İstanbul'a döndüğünde her kadının gözlerinde menekşelerin o dalgın mavilerini arayacağını nerden bilebilirdi ki? Günün her dakikasını onu düşünerek geçireceğini. Her saniyesini onu yanında hayal ederek geçireceğini nerden bilebilirdi?

Onca iş güç içerisinde İstanbul ona dar gelmeye başlamıştı. Nefes alamaz hale gelmişti. Aklı uzaklardaydı. Şirkette odasında oturduğu koltuktan sıkılarak kalktı ve kravatını gevşetti.

"Neden durmadan seni düşünüyorum! Çık artık aklımdan..." Yanında duran duvara yaslandı ve pencerenden şehrin hızla akıp giden zamanında kaybolan insanlara baktı.

Hani unuturdun Soner! Bir görüşte aşık olacak adam mıydın sen? Niye sürekli onu düşünüyorsun? Neden onun etkisindesin hala?

Aklını karıştıran soruların etkisiyle elini saçlarından geçirdi sıkıntıyla. Bu üç gün ona ızdırap gibi gelmişti. Ona son bakışını hep düşünüp durmuştu. Başka kadınlarla kendini oyalamaya çalışmaya başladığında, başarısızlığın ağır sızıları vücudunu yıpratmaya sürüklemişti.

Bu duruma karşı tek çare vardı. Tekrar Urfa'ya dönecekti. Zeliha'nın gözlerinde gördüğü yumuşama hissi onu bunu yapmaya zorluyordu. Ufacıkta olsa bir umut ışığı filizleniyordu içinde.






***







Soner nasıl olup da kendini bir anda Urfa'da bu düğünde bulduğuna inanamıyordu. Kendi durumunu düşünerek güldü. Gerçekten gülünç bir durumdaydı. Bir kızı üç gün görmeye dayanamayıp o kadar yolu tekrar geri dönüyordu. Ahmet'e hiçbir açıklama yapmadan şirketteki işlerini askıya alıp ilk uçakla soluğu Urfa'da almıştı.

Soner, karşısında Zeliha'sını o elbise içerisinde görünce içi garip bir sevinçle dolmuştu. Gül kurusu renginin bir kadına bu kadar yakışabileceğini daha önce hiç tahmin edemezdi. Gül desenlerden oluşan gece kıyafeti genç kızın kusursuz fiziğiyle can bulmuştu.

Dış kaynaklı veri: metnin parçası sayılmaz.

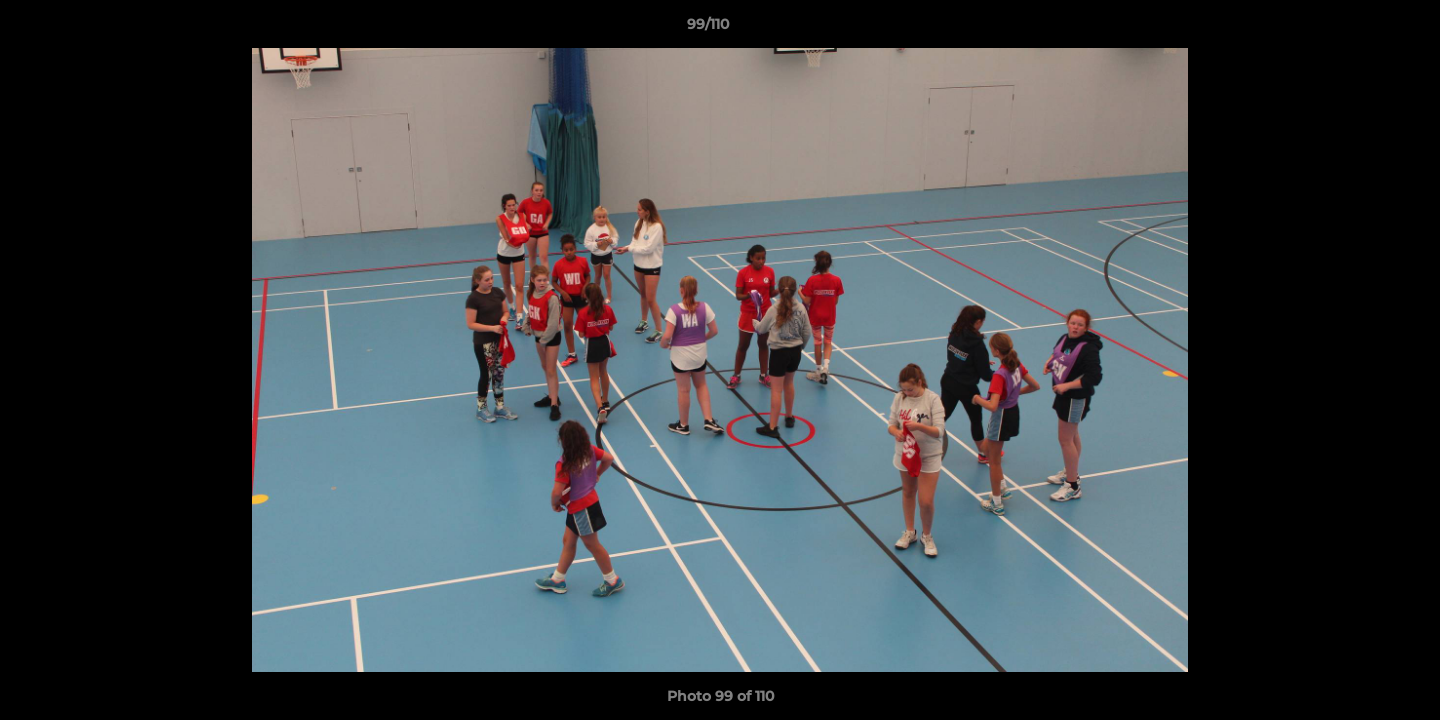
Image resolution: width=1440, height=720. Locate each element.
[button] (1356, 29)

Uzaktan genç kızı beğeniyle izleyen Soner, bir anda Zeliş'in  ona doğru baktığı gördü. Bakışları birleştiğinde aralarında elektriklenme oluştuğunu hissetti.

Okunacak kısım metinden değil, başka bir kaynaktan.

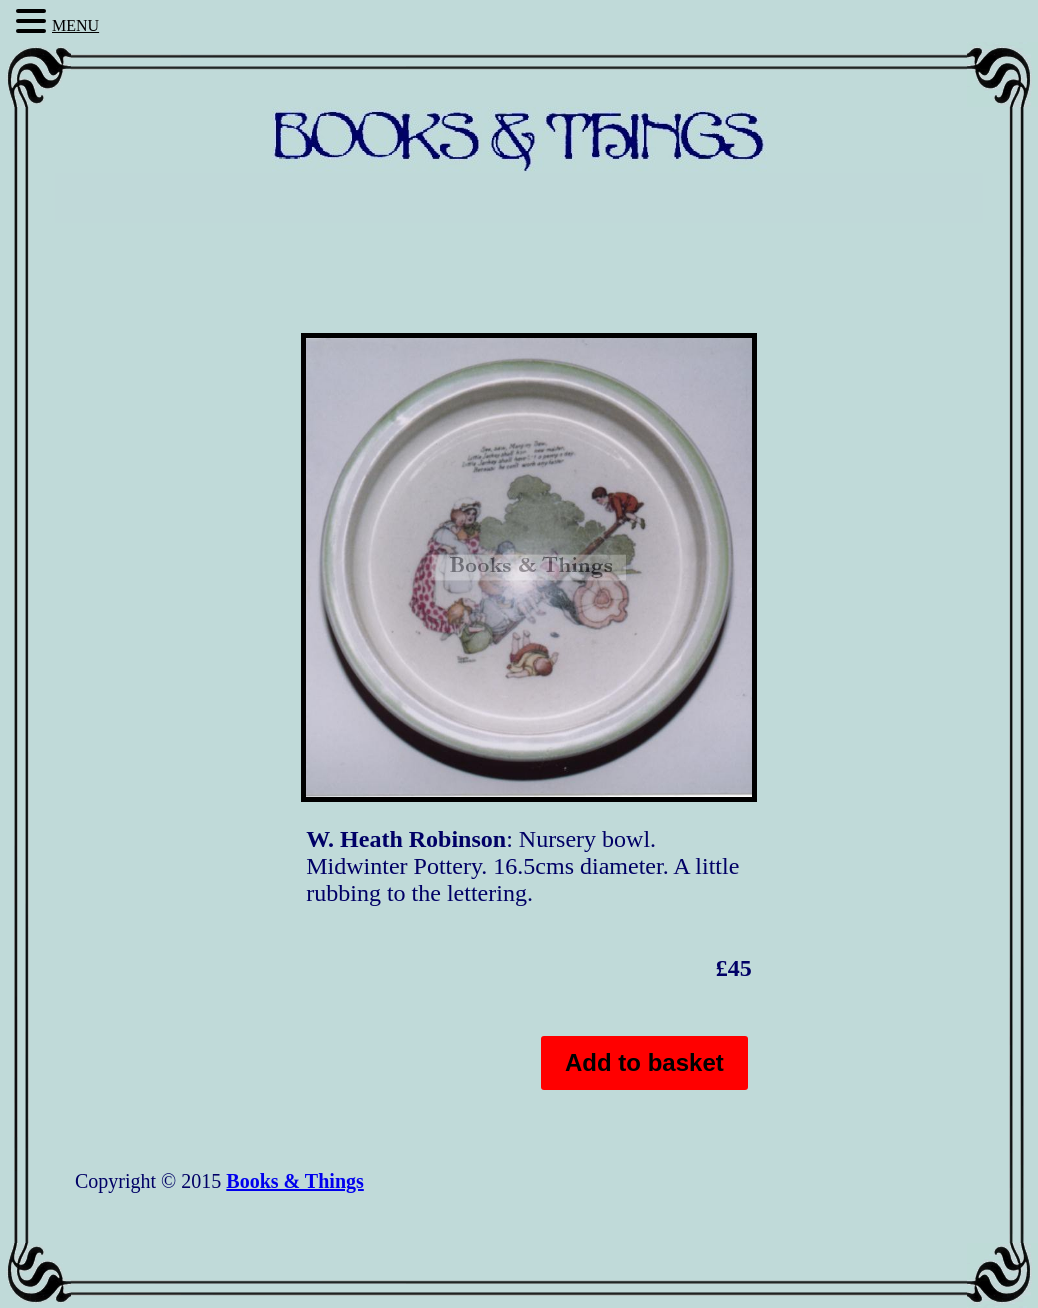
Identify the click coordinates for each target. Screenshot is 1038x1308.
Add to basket (644, 1062)
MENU (75, 25)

Genç adam birkaç adım attığı kalabalığa doğru. Aralarında oldukça mesafe vardı ve doğrudan genç kızın yanına gitmesi doğru olmazdı. Yanda oturan adamlarına kendine ters ters baktıklarını hissedebiliyordu zaten. Hiç bozuntuya vermeden Zeliş'in yanında oturan Baran'a baktı ve ona doğru yürümeye başladı.

"Soner?" Zeliş'in yaşadığı şok sesine yansımıştı.

Soner adını duyar duymaz Baran Zeliş'e baktı. "Soner mi?" Genç kızın baktığı yöne doğru kafasını çevirince Ahmet'in arkadaşı olan Soner'den bahsettiğini anladı.

Bunlar İstanbul'a dönmemiş miydi! İçinde yükselen kıvılcımlarla beraber kaşları çatılan Baran'ın etrafa yaydığı negatif enerji yüksek boyuttaydı.

Zeliş nereden tanıyordu bu adamı?

"Bu adam İstanbul'a dönmemiş miydi?" Leyla'nın endişeli fısıltısı Baran'ın dikkatini çekmişti.

Peki Leyla nereden tanıyordu bu adamı?

Yanlarına yaklaşan adamın karşısında masanın önünde durmasıyla beraber Baran ayağa kalktı. Bu adama karşı hiçbir sempati hissetmiyordu. Düğünde yeteri kadar istemediği kişiler vardı bir bu eksikti diye düşündü içinden.

"Merhaba." Elini uzattı sakin bir yüz ifadesiyle Soner.

Uzatılan eli geri çevirmeyen Baran meraklı bir tavırla sağ kaşını kaldırdı. "Düğüne kalacağınızı bilmiyordum."